In spite of an ominous weather forecast, spirits were high around the track and field oval behind the Martha’s Vineyard Regional High School last Friday evening. Hundreds of walkers — cancer survivors and those there to remember loved ones who had succumbed to the disease — were making their way around the track in the first hours of the 6th annual Martha’s Vineyard Relay for Life, a principal fundraising event for the American Cancer Society.
Started in Tacoma, Wash., in 1986, Relay for Life spread across the nation and grew, and grew, and grew. In Massachusetts alone, 90 Relays are scheduled for 2010.
On the Vineyard this year, 450 walkers — including 80 cancer survivors — made up the rosters of 34 teams. Through pledges from friends, family, and co-workers, individual participants are responsible for fundraising.
Dozens of tents — large and small, elaborate and plain — lined the inside of the track, and people inside them called out to walkers going by, as if they were greeting neighbors walking past their front porch.

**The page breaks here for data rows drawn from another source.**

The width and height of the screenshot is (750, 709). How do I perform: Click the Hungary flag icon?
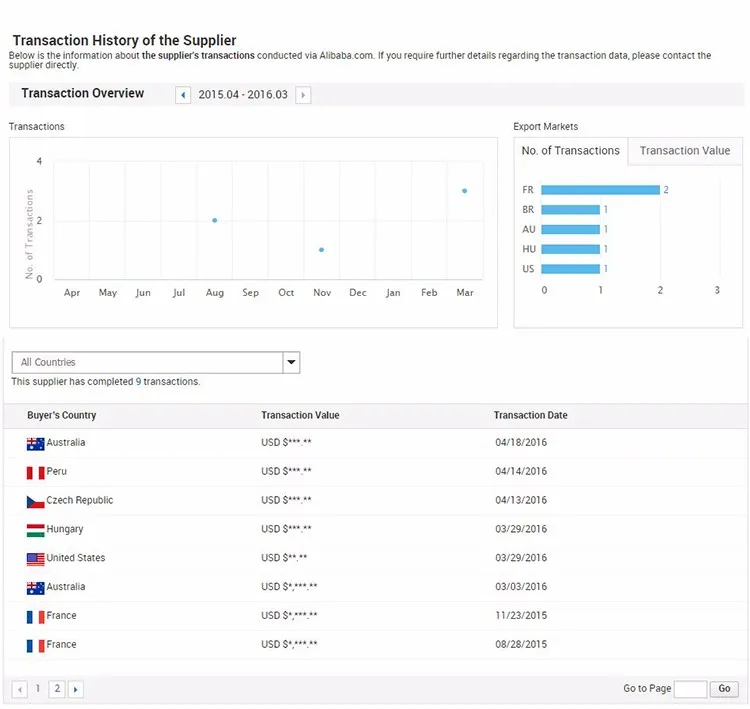coord(35,530)
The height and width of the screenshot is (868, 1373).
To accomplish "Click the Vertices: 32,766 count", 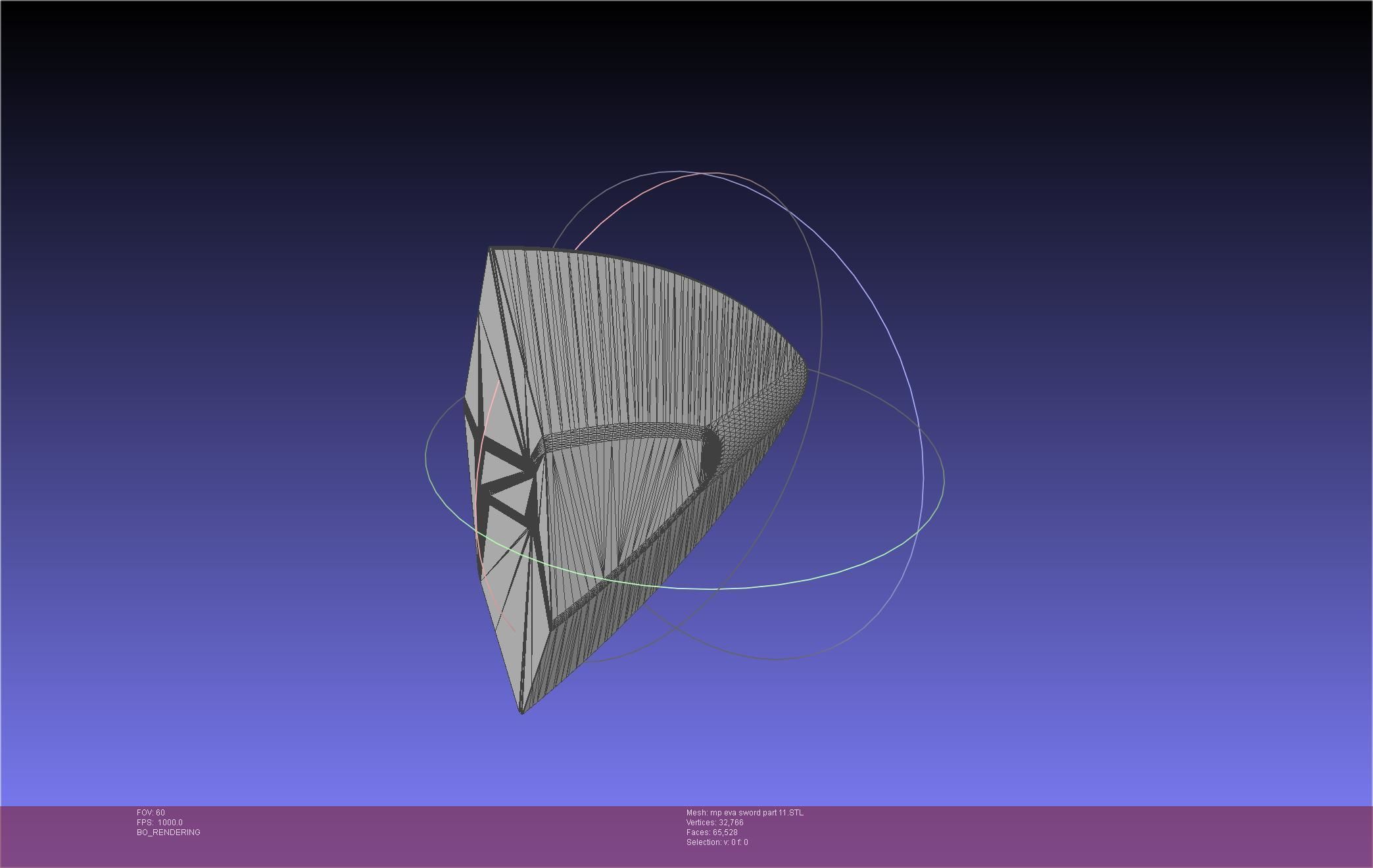I will [714, 823].
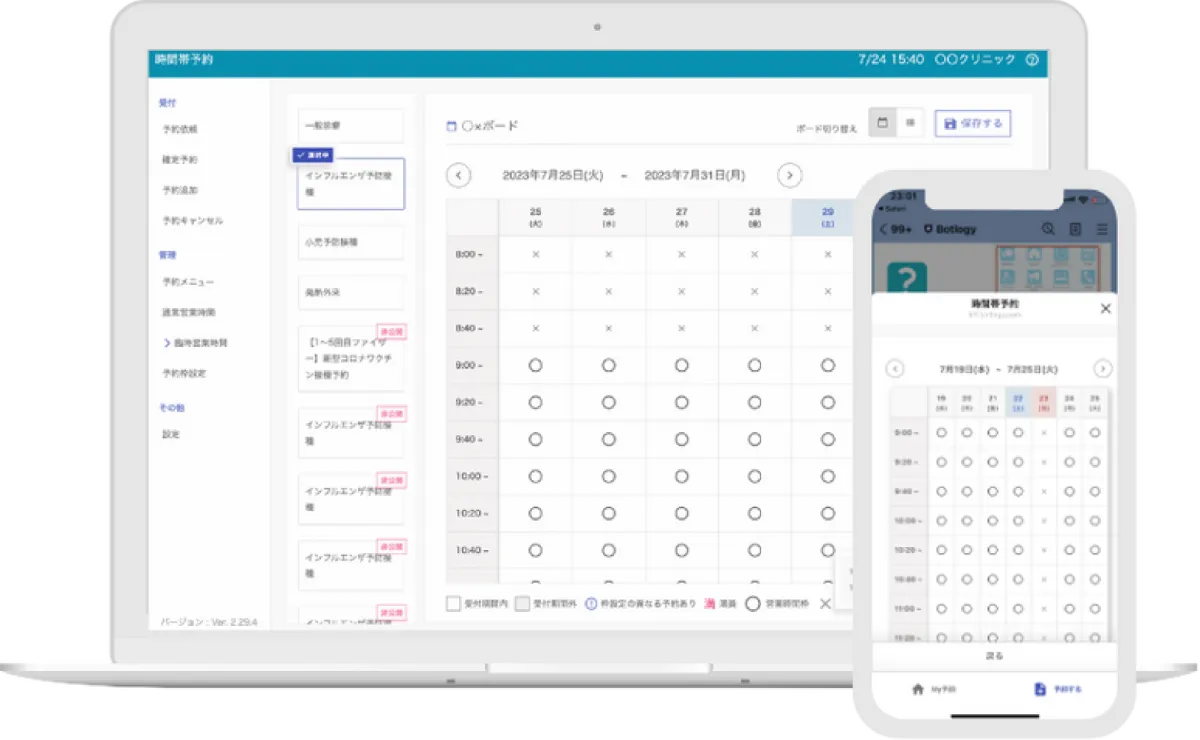Viewport: 1200px width, 740px height.
Task: Tap the home icon beside My予約 on phone
Action: click(919, 689)
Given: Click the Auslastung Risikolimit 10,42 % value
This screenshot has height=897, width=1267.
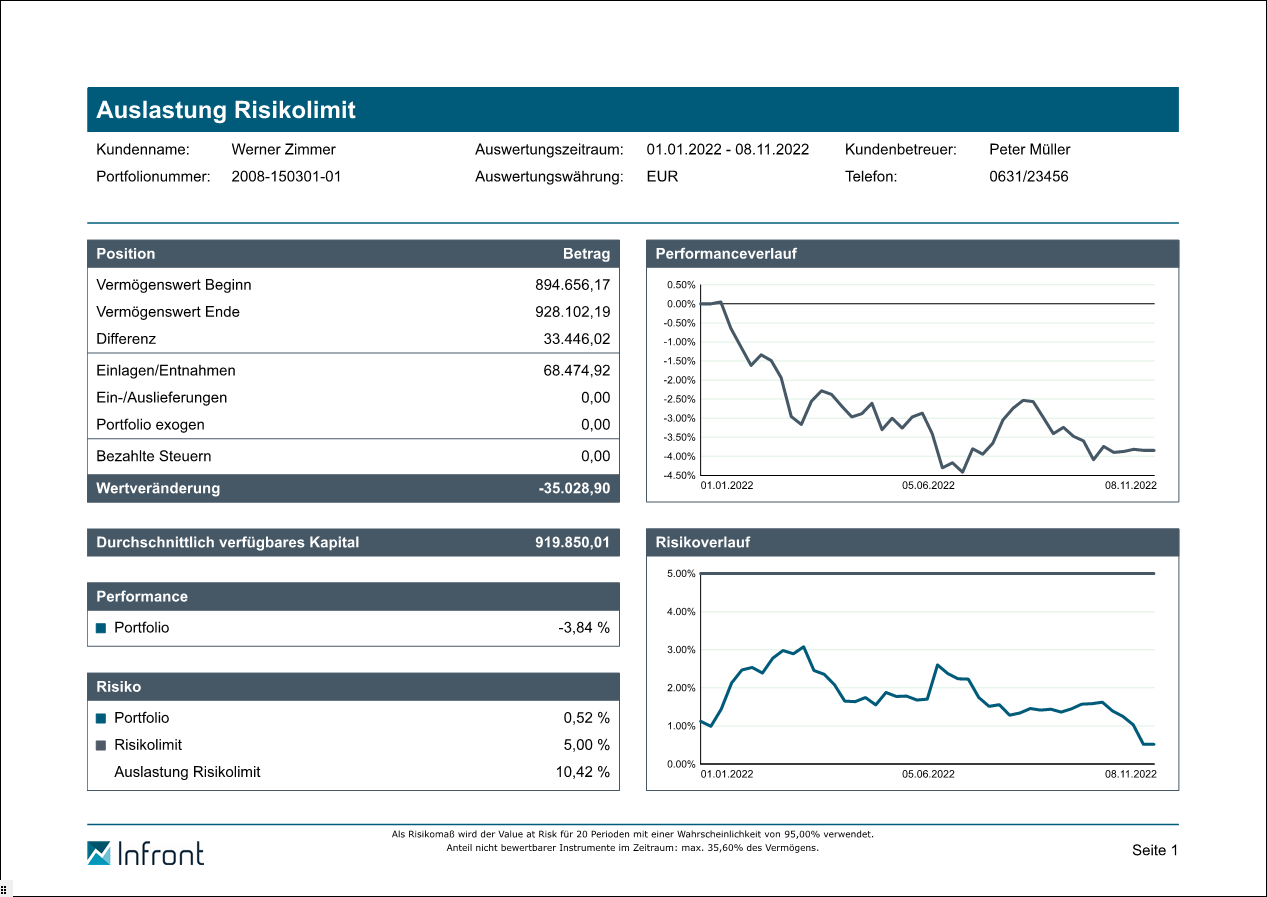Looking at the screenshot, I should (x=582, y=772).
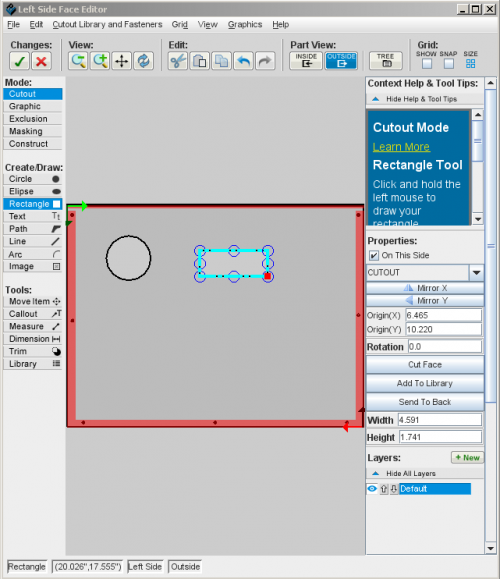Undo the last edit
The width and height of the screenshot is (500, 579).
click(243, 61)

The first walkers headed down the track at 3 pm on Friday, and the last lap was scheduled for 11 am Saturday, but the weather had other ideas. Around 9 am, the skies turned from ominous to black, and thunder was heard rumbling off to the west. Organizers called the event off just minutes before heavy rain began to fall, with lightning not far behind.
A couple of hours of walking were washed out, but there was no watering down the fundraising impact of the event. Immediately after the Relay, some $77,000 had been collected, and organizers expect the final tally to approach $90,000.